== Task statement ==
Each record below should be given again exactly as it reads.

== The input ==
'''

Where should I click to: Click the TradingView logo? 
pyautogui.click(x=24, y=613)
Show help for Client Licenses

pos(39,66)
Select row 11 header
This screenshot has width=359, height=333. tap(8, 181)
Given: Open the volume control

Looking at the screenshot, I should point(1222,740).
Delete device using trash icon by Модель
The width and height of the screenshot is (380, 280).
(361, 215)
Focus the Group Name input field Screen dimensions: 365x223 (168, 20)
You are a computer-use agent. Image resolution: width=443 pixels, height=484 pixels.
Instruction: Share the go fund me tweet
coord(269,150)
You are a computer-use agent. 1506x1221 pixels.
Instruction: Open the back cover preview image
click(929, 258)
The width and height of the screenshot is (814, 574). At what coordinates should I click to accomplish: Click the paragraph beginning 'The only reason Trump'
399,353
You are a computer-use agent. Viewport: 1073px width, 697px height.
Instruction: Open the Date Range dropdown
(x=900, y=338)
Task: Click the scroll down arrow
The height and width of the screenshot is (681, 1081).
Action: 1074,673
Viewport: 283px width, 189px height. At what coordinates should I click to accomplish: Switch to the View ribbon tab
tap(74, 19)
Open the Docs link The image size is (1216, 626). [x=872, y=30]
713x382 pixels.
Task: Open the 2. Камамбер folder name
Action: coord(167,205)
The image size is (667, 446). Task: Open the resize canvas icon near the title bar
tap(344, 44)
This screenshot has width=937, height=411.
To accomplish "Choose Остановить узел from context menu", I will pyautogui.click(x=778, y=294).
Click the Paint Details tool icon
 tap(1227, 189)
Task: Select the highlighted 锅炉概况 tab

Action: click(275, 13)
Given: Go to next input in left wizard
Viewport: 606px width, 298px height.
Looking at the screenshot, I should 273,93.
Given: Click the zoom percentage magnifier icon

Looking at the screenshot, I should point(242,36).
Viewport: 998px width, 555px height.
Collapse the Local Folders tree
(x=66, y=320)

'''

== Solution for this problem ==
Where should I click to: Click the TradingView logo? 
pyautogui.click(x=24, y=613)
Show help for Client Licenses

pos(39,66)
Select row 11 header
This screenshot has width=359, height=333. tap(8, 181)
Given: Open the volume control

Looking at the screenshot, I should point(1222,740).
Delete device using trash icon by Модель
The width and height of the screenshot is (380, 280).
(361, 215)
Focus the Group Name input field Screen dimensions: 365x223 (168, 20)
You are a computer-use agent. Image resolution: width=443 pixels, height=484 pixels.
Instruction: Share the go fund me tweet
coord(269,150)
You are a computer-use agent. 1506x1221 pixels.
Instruction: Open the back cover preview image
click(929, 258)
The width and height of the screenshot is (814, 574). At what coordinates should I click to accomplish: Click the paragraph beginning 'The only reason Trump'
399,353
You are a computer-use agent. Viewport: 1073px width, 697px height.
Instruction: Open the Date Range dropdown
(x=900, y=338)
Task: Click the scroll down arrow
The height and width of the screenshot is (681, 1081).
Action: 1074,673
Viewport: 283px width, 189px height. At what coordinates should I click to accomplish: Switch to the View ribbon tab
tap(74, 19)
Open the Docs link The image size is (1216, 626). [x=872, y=30]
713x382 pixels.
Task: Open the 2. Камамбер folder name
Action: coord(167,205)
The image size is (667, 446). Task: Open the resize canvas icon near the title bar
tap(344, 44)
This screenshot has width=937, height=411.
To accomplish "Choose Остановить узел from context menu", I will pyautogui.click(x=778, y=294).
Click the Paint Details tool icon
 tap(1227, 189)
Task: Select the highlighted 锅炉概况 tab

Action: click(275, 13)
Given: Go to next input in left wizard
Viewport: 606px width, 298px height.
Looking at the screenshot, I should 273,93.
Given: Click the zoom percentage magnifier icon

Looking at the screenshot, I should point(242,36).
Viewport: 998px width, 555px height.
Collapse the Local Folders tree
(x=66, y=320)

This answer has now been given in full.